Call for policy to check drug abuse, overuse

Public health experts suggest ways to curb drug resistance

Published: Thursday 01 May 2014

imageAbhay Bang
Founder, Society for Education, Action and Research in Community Health (SEARCH),
Gadchiroli, Maharashtra

‘Antibiotics are still life savers’
Antibiotic resistance has to be seen from a community perspective, too. Most of the resistance has developed in the hospitals. Communities still benefit from antibiotics and among them, the sale of antibiotics should continue.

Once an antibiotic is developed, it is available only to a select few for the first few years because of its high cost owing to patent regime. By the time they become inexpensive and affordable to larger population, the pathogenic microbes become resistant to them. We need to have a policy which looks into the issue of antibiotic resistance rationally.

In our work in Maharashtra, we have seen antibiotics being life-savers for the mothers and new-born babies. ASHAs and ANMs should be trained in basic antibiotics administration. Hospitals are very far from the peripheral areas and many lives can be saved with judicious use of antibiotics on the way.

Gopal dabadeGopal Dabade
All India Drug Action Network (AIDAN),
Dharwad, Karnataka

‘Affordable drugs can curb resistance’
Due to fear of drug resistance, discovery of new antibiotics is lesser and lesser.
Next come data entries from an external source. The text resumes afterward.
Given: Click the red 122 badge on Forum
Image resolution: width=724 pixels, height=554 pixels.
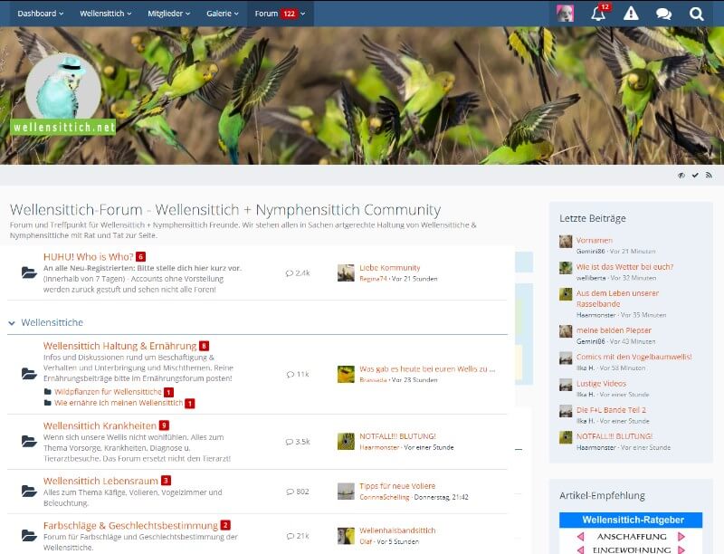Looking at the screenshot, I should (291, 14).
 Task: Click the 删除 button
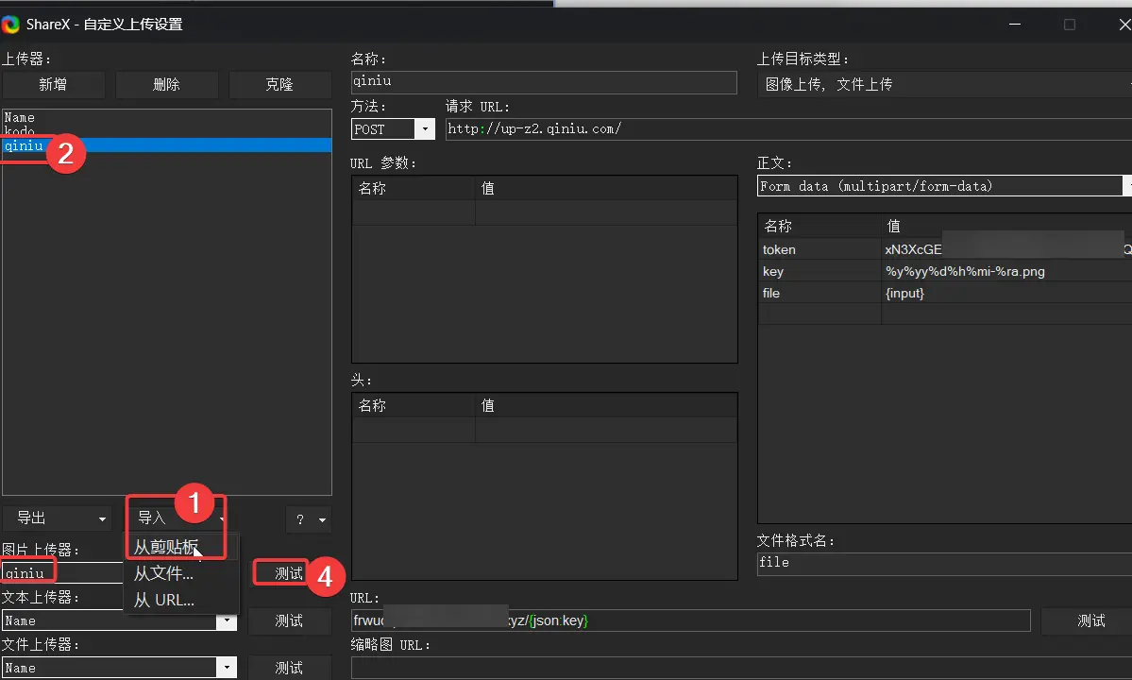coord(166,84)
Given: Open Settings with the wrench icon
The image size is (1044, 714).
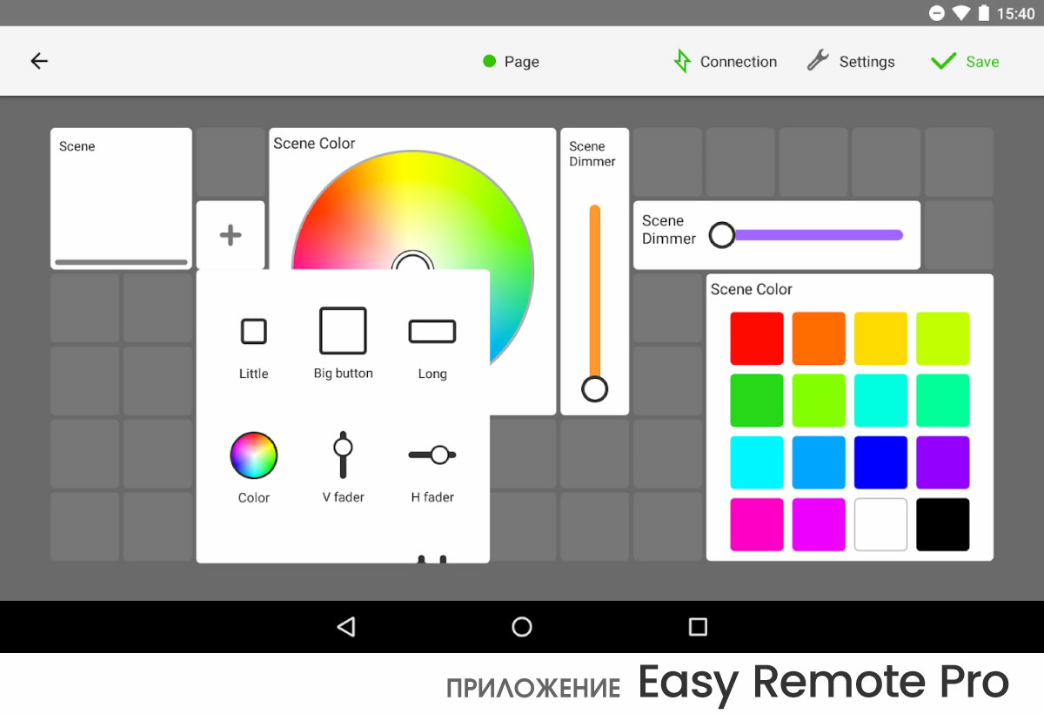Looking at the screenshot, I should (850, 62).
If someone develops resistance to TB drugs, there is no way out. The main problem is that the government is not ready to streamline the use of antibiotics.
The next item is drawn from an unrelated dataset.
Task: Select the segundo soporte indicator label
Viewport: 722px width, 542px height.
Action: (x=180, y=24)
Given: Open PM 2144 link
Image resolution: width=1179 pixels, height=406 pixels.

Most patients in India visit private practitioners who give haphazard prescriptions. The government needs to set standard procedures for treatment. Also, pharmaceutical companies are producing combination drugs. Some of them are such which should not be combines at all. This practice is leading to resistance development among the patients.

India is a poor country. Patients do not have the money to buy full course of treatment. Once they start to feel comfortable, they stop the course, leading to resistance. Accessibility of affordable medicines is a must to reduce incidence of antibiotic resistance.

fukudaKeiji Fukuda
Assistant director-general of health security,
World Health Organization

New approaches
Rate of resistance is high among communities as well as in hospitals. What is worse is that we are running out of medicines to be taken by mouth. Going to hospitals and taking injections has hassles.

WHO is thinking of new approaches to deal with drug resistance. In the past, antibiotics were treated as commercial goods. Now we are trying to change the approach to global public health good. We have to make development of novel drugs sustainable. For this, the private and the public have to work together. We have to develop innovative ways for this.